I'll put Marty's questions in italics:
What is your standard
for truth?
You have stated that
your standard for truth is reality.
So then I ask:
1.
When you say your
standard of truth is reality, how are you not begging the question that your
reasoning of what reality actually is, is valid?
The definition of truth,
as I use the term, is that which corresponds with reality. The question then is;
how do I know that a statement is true? This is the question tackled by the epistemological
methodist, in which the criteria for how we know are established in order to
determine what we know. Knowledge, being a justified belief, then requires us
to determine what justification entails in order to elevate our beliefs to
knowledge. Because our only avenue to reality is via our senses, we are then obliged
to rely on our senses for justification.
Must we just
arbitrarily assume your interpretation is accurate?

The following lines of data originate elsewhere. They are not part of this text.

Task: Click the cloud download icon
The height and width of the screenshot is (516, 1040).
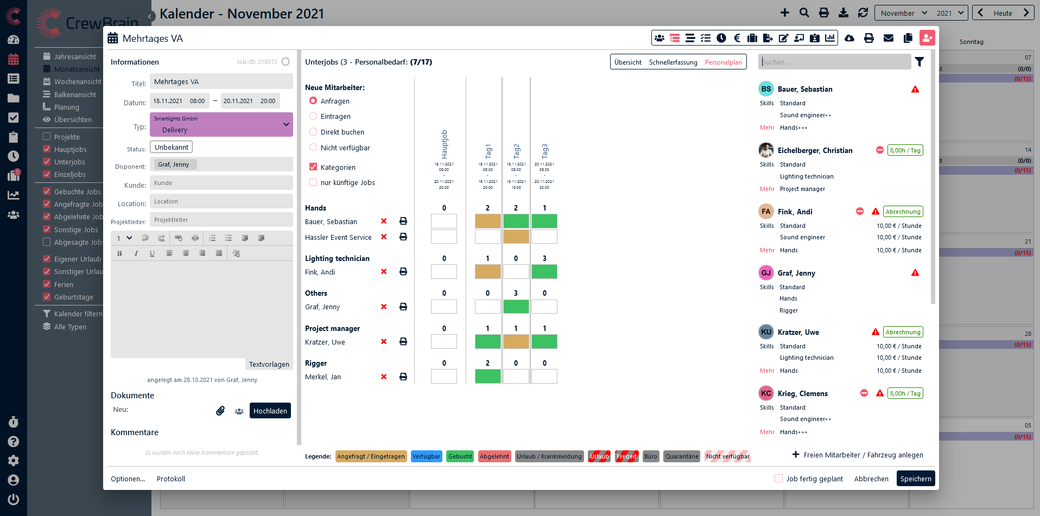Action: [x=849, y=38]
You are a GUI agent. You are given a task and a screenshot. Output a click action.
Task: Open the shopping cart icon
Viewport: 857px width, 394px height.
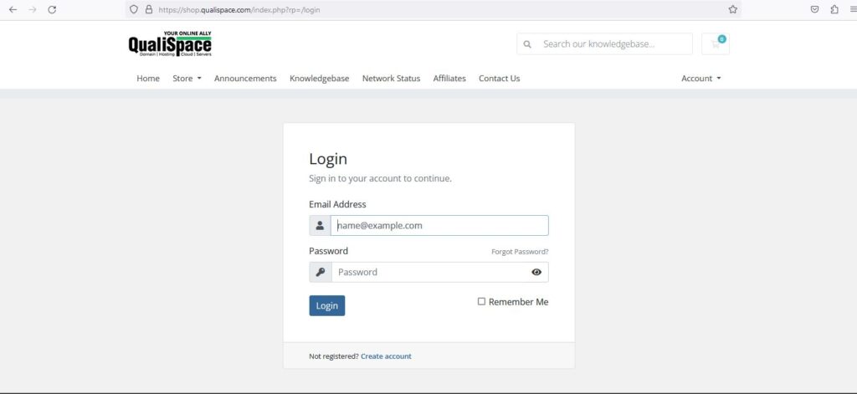pos(716,43)
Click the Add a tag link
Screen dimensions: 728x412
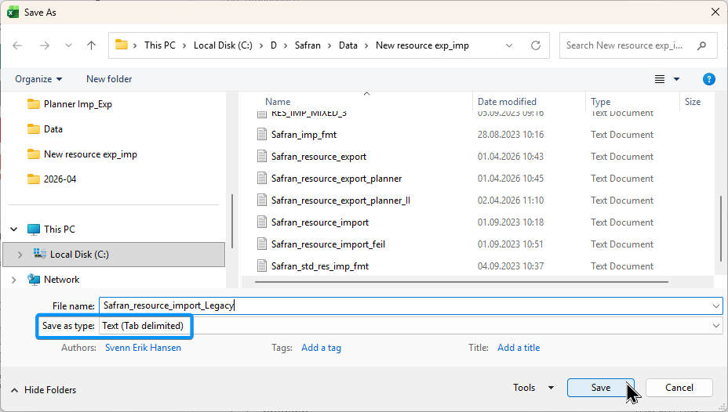[321, 348]
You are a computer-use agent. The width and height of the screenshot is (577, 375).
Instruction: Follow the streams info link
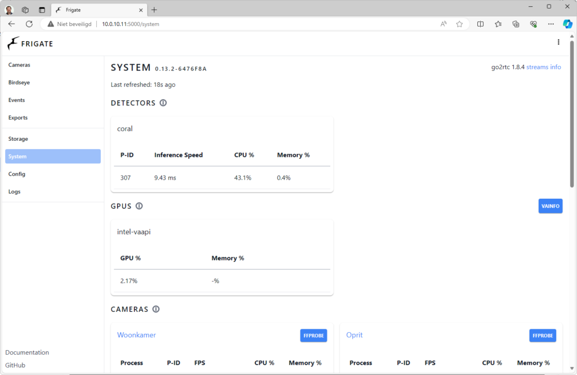543,67

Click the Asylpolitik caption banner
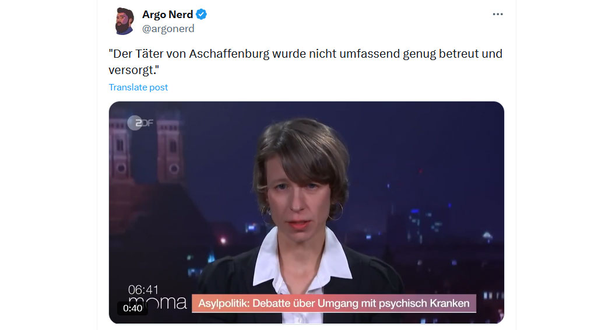tap(334, 303)
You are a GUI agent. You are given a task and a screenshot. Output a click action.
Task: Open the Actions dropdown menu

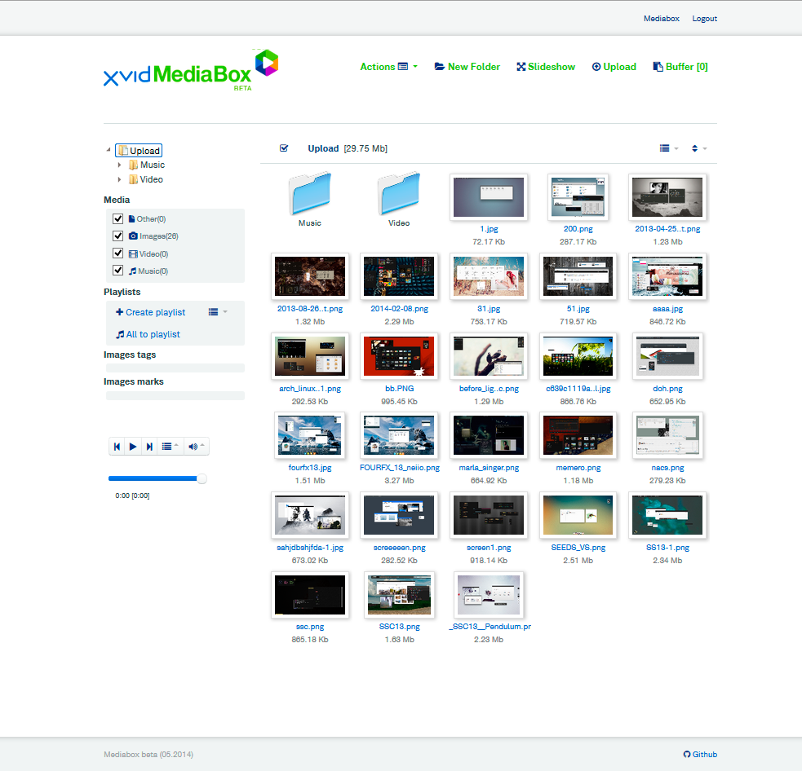click(387, 67)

No, of course not. You can
use the same procedure, and by inference I can conclude we are accessing the
same reality.
2.
On what do you base
your assumption that you can match your claims for what is true to reality?
The foundation, or the end
to the infinite regress if you would, are those things that I believe because
of the impossibility of the contrary. I call them axioms. For example, that my
senses are at least provisionally valid; I exist; the law of non-contradiction
is valid, etc. I don’t consider these knowledge claims however, because the
idea of having sensory justification for my existence, for example, would be
begging the question. But I believe the axioms because believing the contrary
is incoherent; therefore they are anything but arbitrary.
3.
As you have no known
mechanism from a strictly atheist/naturalist worldview for even the ORIGIN of
reason much less the implementation of it, to say it exists, therefore it
exists, therefore it works, is begging the question.
The form of your question
seems to assume that reason is some type of product manufactured and shipped
out to the universe. Reason (logic) is a description of an aspect of reality.
To ask for the origin of reason is like asking for the origin of “red”. “Red”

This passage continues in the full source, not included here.